And Now: Who is Dubai’s Dickens?

Perhaps it’s a vision problem, but I often see multiples. So once I see one questionable analogy comparing Arab and Anglo cultural figures, I see them everywhere.

Yesterday, The National was happy to oblige me: Chris Wright surveyed Dubai’s literary landscape and found it lacking—in particular, lacking its very own Charles Dickens. (Does Dubai really need Tiny Tim and Uriah Heep? Why not its Naguib Mahfouz? Ibrahim al-Koni? Mahmoud Darwish? Abdul Rahman Muneef?)

Although perhaps, in some ways, the call for a Charles Dickens is particularly apt: Dickens, born into poverty and partly raised in debtors’ prison, was charged by the need to speak about the poor of his city.

But none of the books set in Dubai thus far, Wright complained, are particularly Dickensian:

We’ve seen a few so-so stabs at local literary fiction: Ayadh Farooq’s The Rainbow that Never Was, for instance, or Maha Gargash’s Sand Fish.
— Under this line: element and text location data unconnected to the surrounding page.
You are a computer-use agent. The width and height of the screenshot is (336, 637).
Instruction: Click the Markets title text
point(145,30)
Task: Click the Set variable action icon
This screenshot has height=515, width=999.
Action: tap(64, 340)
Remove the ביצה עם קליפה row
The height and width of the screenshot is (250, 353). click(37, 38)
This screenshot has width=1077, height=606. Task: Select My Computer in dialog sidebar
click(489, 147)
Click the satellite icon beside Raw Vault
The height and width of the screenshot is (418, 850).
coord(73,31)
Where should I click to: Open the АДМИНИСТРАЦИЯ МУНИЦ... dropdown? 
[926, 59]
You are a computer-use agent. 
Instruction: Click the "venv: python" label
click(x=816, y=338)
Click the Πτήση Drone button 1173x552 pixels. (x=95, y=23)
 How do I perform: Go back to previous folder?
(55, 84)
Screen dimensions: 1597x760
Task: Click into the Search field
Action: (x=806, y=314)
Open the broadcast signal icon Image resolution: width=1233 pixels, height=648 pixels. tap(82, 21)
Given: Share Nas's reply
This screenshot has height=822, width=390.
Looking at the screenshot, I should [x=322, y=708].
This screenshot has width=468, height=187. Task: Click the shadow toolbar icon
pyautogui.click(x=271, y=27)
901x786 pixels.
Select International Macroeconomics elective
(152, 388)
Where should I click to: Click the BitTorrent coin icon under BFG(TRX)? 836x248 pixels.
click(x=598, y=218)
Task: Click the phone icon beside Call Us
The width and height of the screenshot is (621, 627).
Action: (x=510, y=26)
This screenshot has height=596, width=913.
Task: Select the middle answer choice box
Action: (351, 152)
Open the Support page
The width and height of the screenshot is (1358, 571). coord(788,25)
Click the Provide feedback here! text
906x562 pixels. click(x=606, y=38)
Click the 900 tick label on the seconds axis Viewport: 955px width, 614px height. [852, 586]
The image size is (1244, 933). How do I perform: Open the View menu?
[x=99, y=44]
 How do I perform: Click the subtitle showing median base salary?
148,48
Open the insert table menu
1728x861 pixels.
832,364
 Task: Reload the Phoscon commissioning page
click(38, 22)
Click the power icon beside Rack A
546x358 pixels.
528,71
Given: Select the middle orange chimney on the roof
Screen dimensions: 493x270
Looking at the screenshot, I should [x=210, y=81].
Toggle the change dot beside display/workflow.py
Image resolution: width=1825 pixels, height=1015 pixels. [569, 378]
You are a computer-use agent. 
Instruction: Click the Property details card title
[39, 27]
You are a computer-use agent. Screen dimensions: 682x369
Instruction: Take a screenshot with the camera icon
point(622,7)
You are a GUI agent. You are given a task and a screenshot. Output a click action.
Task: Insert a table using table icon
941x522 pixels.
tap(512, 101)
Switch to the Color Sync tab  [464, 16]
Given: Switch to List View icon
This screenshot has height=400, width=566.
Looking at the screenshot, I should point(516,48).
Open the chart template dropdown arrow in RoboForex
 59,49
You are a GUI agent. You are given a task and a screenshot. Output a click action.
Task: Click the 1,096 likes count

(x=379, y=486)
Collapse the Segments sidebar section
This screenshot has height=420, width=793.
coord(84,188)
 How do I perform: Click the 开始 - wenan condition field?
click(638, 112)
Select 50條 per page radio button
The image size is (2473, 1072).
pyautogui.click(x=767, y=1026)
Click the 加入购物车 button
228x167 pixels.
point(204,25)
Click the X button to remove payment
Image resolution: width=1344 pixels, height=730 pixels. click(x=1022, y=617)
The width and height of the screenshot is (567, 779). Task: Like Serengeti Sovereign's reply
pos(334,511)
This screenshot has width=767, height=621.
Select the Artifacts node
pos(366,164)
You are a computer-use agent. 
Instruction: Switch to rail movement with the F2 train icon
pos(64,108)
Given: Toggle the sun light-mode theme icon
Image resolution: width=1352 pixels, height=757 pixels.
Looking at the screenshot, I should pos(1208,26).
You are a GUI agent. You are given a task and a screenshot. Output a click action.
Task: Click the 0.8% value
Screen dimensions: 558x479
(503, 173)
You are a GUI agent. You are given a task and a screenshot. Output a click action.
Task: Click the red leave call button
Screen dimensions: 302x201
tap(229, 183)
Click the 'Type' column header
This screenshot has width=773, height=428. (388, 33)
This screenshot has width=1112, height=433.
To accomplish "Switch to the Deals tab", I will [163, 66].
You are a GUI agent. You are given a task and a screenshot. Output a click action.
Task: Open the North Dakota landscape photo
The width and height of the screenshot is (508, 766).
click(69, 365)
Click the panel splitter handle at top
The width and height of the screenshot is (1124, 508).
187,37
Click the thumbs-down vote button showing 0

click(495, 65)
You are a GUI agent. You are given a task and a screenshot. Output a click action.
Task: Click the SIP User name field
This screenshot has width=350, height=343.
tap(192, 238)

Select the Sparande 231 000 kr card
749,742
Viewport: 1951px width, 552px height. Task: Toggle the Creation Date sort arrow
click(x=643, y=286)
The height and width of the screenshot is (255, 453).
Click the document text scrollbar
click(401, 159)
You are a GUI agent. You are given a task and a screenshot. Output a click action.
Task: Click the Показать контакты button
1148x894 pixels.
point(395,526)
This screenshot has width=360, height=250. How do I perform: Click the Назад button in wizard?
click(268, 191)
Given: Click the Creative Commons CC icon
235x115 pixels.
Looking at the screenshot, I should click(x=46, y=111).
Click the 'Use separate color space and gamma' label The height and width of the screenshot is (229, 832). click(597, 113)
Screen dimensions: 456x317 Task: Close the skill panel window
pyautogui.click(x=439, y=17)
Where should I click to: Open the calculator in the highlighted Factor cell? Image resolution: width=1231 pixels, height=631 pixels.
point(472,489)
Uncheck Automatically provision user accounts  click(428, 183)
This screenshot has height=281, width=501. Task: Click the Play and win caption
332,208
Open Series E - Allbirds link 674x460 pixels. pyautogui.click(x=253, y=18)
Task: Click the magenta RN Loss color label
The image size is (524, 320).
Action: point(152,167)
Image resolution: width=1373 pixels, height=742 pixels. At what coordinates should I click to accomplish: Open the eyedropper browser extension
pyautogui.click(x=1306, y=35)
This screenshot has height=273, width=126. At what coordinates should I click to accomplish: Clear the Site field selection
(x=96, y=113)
The English author Stephen Wilkins has produced a couple of middling efforts: Dubai Creek and Camels Love Dubai.

We can argue now about whether the Arabic-language novel makes organic sense (the first English novel, Robinson Crusoe, was quite possibly inspired by Ibn Tufail’s Hayy ibn Yaqdhan) or whether it’s a Western import. One can certainly argue that poetry is the true language of the Arab literary arts. And there are strong Emirati poets, both in classical and modernist traditions. But Emiratis (and those living in the Emirates) seem less likely to write novels, short stories, literary memoirs.

Wright doesn’t mention Egyptian author Mohamed al-Bisatie’s recent Drumbeat, set in a “fictional” Emirate (could be Dubai), but it’s not a major oversight. While the book has a wonderful premise and a great start—and al-Bisatie has turned out some fine work set in Egypt—it doesn’t go much of anywhere.

Strong children’s literature has started to come out of the Emirates, in particular Qais Sidki’s award-winning Gold Ring.

But, as I flip through the back of my Beirut39 collection, I don’t see any young Emirati authors. I don’t remember any Emirati prose writers from Banipal, either. Still, many—like the Emirates Literary Group—believe, like Wright, that Dubai’s Dickens is just around the corner, waiting to write his…well, not his Christmas Carol, but you know what I mean.

Also from The National, Sultan Al Qassemi has a thoughtful piece about Gosaibi’s legacy and the future of Arabic letters.